The Russian military has, however, repeatedly played down any talk of a refugee crisis and accused Turkey of violating international law by pouring enough troops into Idlib to make up a mechanized division.

EU has not signalled continuing financial support for 3.6 million refugees, says a negotiator of the 2016 deal. 1:05

It complained in the run-up to the talks of the role it says Turkish observation posts in Idlib play in helping rebels launch attacks on civilian settlements and a Russian airbase.

Flight data and shipping movements show Russia raced to reinforce its troops in Syria by sea and air before the Putin-Erdogan talks.

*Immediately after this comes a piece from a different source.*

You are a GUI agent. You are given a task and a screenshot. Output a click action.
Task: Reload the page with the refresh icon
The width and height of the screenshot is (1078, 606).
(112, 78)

Dozens of Turkish troops killed in past month

Turkey, which has the second largest army in the transatlantic NATO alliance, has funnelled troops and equipment into the region in recent weeks to resist the Syrian government advance and avoid a wave of refugees over its southern border.

The fighting has killed some 60 Turkish troops since early February and raised the prospect of a direct clash between Russia and Turkey.

Putin on Thursday expressed his regret to Erdogan about the recent killing of 34 Turkish troops in an airsrike, saying the Syrian army had not known of their location. He said he hoped their talks would help avoid a repeat of that situation.

A Turkish security official said overnight clashes were “low in intensity for the first time in a while” ahead of the Moscow meeting, but Idlib residents reported heavy shelling by Turkish troops and airstrikes by Russian and Syrian forces.

At least 16 civilians were killed when Russian airstrikes hit a gathering of internally displaced people near the town of Maarat Misrin in Idlib, according to civil defence workers helping clear the rubble and search for survivors.

Turkey’s state-run Anadolu news agency said the strikes hit civilians sheltering in a farm. Russia denies targeting civilians.

Two witnesses also reported seeing more Turkish military reinforcements deploying into Idlib.

A still image taken from a video obtained by Reuters and shot earlier this week shows Syrian army soldiers advancing on the town of Kfar Nabl in Idlib province. (Reuters TV)

The Turkish defence ministry said in the last 24 hours it had destroyed four tanks, five rocket launchers and a dozen military vehicles in artillery and airstrikes.

Greece eager to send migrants back

James Jeffrey, the U.S. special representative for Syria who met Turkish officials on Wednesday, told a conference in Istanbul on Thursday that while the United States supports Turkey, it still has “very serious concerns” over Ankara’s purchase of Russian S-400 missile defences last year.

Turkey hosts some 3.6 million Syrian refugees and says it cannot handle more. To extract more funding and support from Europe over Idlib, Ankara said it would not abide by a 2016 deal in which it stopped migrants crossing into the European Union in return for billions of euros in aid.

Thousands of migrants have made for Greece since Ankara made that declaration, with tear gas being employed Wednesday by authorities at the Kastanies border post.

Turkish Interior Minister Suleyman Soylu visited Edirne province bordering Greece on Thursday and announced the deployment of 1,000 special police to the area to halt the pushback of migrants toward its territory.

Soylu, who said on Wednesday that Turkey was preparing a case at the European Court of Human Rights over Greece’s treatment of migrants, accused Greek forces of wounding 164 people and pushing back nearly 5,000 into Turkey.

A baby cries as migrants gather next to a river in Edirne, Turkey, near the Turkish-Greek border on Wednesday. Facing a potential wave of nearly a million people fleeing fighting in northern Syria, Turkey has thrown open its borders with Greece to thousands of refugees and other migrants trying to enter Europe. (Darko Bandic/The Associated Press)

The situation at the Kastanies border crossing was calm on Thursday. Migrants — many of whom are from Afghanistan and Pakistan as well as Syria and other Arab nations — huddled in tents and makeshift camps on the Turkish side of the border.

Migrants who arrived in Greece illegally after March 1 will be transferred to the northern city of Serres and deported back to their own countries, Greek Migration Minister Notis Mitarachi said late on Wednesday.

“Our aim is to return them to their countries,” he told the Athens News Agency.